Resumption of work on will depend upon finding a solution to the unrest in Ukraine and on the ongoing EU-brokered Russia-Ukraine gas talks, they say. Moscow and Kiev are currently engaged in tough negotiations in Brussels to avert a gas cut-off to Ukraine if it fails to cover a debt of nearly $4.4 billion (3.2 billion euros). "It depends if there is a political solution in Ukraine. If there is a political solution then I think they can find a regulatory solution for the pipeline," said Jonathan Stern of the Oxford Institute for Energy Studies.
This was a reference to Brussels' argument that Bulgaria might be breaking EU rules if it went ahead with the project. "South Stream is being used to nudge Russia to make concessions in the Ukraine crisis in general and notably in the gas talks," said Gerhard Mangott, a Russia expert at Austria's University of Innsbruck. For Martin Vladimirov from the Sofia-based Centre for the Study of Democracy: "It is too early to speak about a freeze." "A big Gazprom-EU agreement might be expected in the coming days," he noted.
"The question is if Europe's geostrategic interests will take the upper hand over the purely economic interests of the South Stream partners such as Italy's ENI, France's EDF and the big consumers from Germany's chemical industry." Russian Foreign Minister Sergei Lavrov lashed out at Brussels on Monday for pressuring Bulgaria on South Stream, claiming the pipeline was being used to seek revenge on Moscow for the Ukraine crisis. "Sometimes Brussels is guided by a desire to punish, a desire to take revenge," Lavrov said.
The EU already urged in mid-April that South Stream be scrapped as a rebuke to Moscow for its actions in Ukraine. But it has refrained from pushing for an outright cancellation and has instead engaged in a legal showdown with Gazprom and Bulgaria over regulatory details of the project. "The EU wants to pause before being seen to allow a new piece of infrastructure which might substantially increase Russian exports to Europe," Stern noted. In a sign that the project was far from dead however, Serbian Prime Minister Aleksandar Vucic said on Monday that Belgrade was continuing work on South Stream as planned, despite a report that it might follow in Sofia's footsteps.

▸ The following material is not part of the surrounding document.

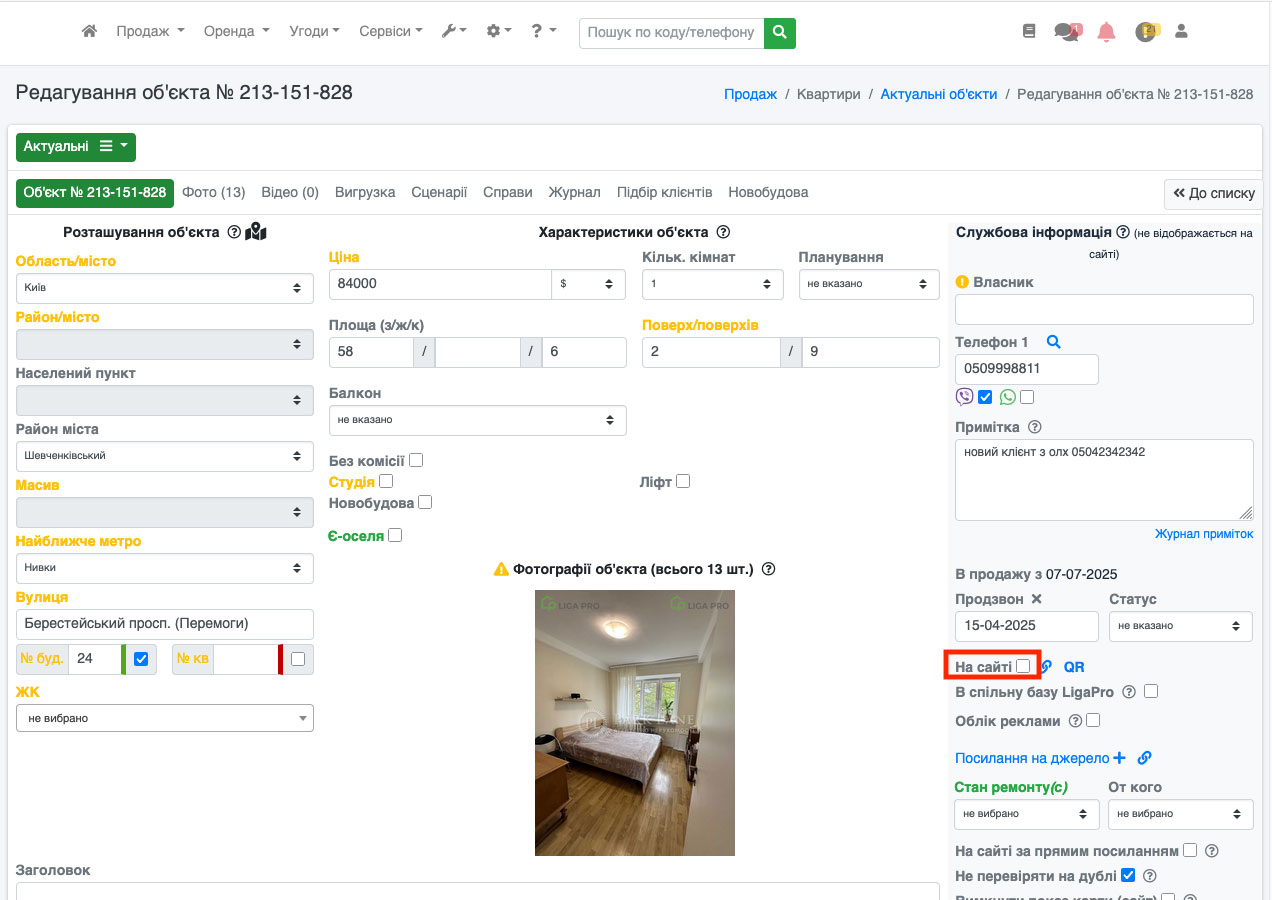Enable the На сайті checkbox
1272x900 pixels.
pyautogui.click(x=1023, y=666)
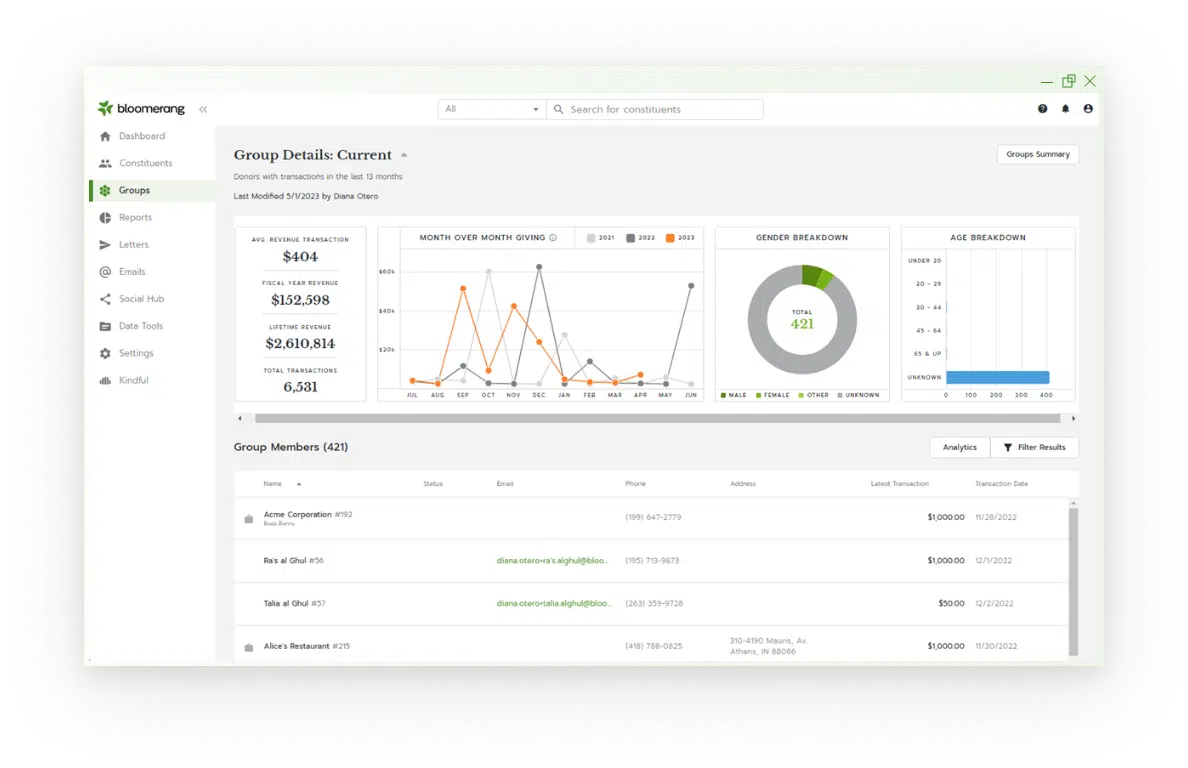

Even Bulgaria's Economy and Energy Minister Dragomir Stoynev said Tuesday that "South Stream seems quite irreversible as a European project." "The question is not if but how exactly it will be implemented," he added. The EU's poorest member and a country that relies almost entirely on Russia for energy, Bulgaria has been a staunch supporter of South Stream, which it sees as vital in diversifying its gas routes -- which currently run via Ukraine, causing several supply issues in the past.
Neither ENI, nor France's EDF have issued comments on the project's hold-up. But sources close to the French company said its long-term engagement in South Stream was not in doubt.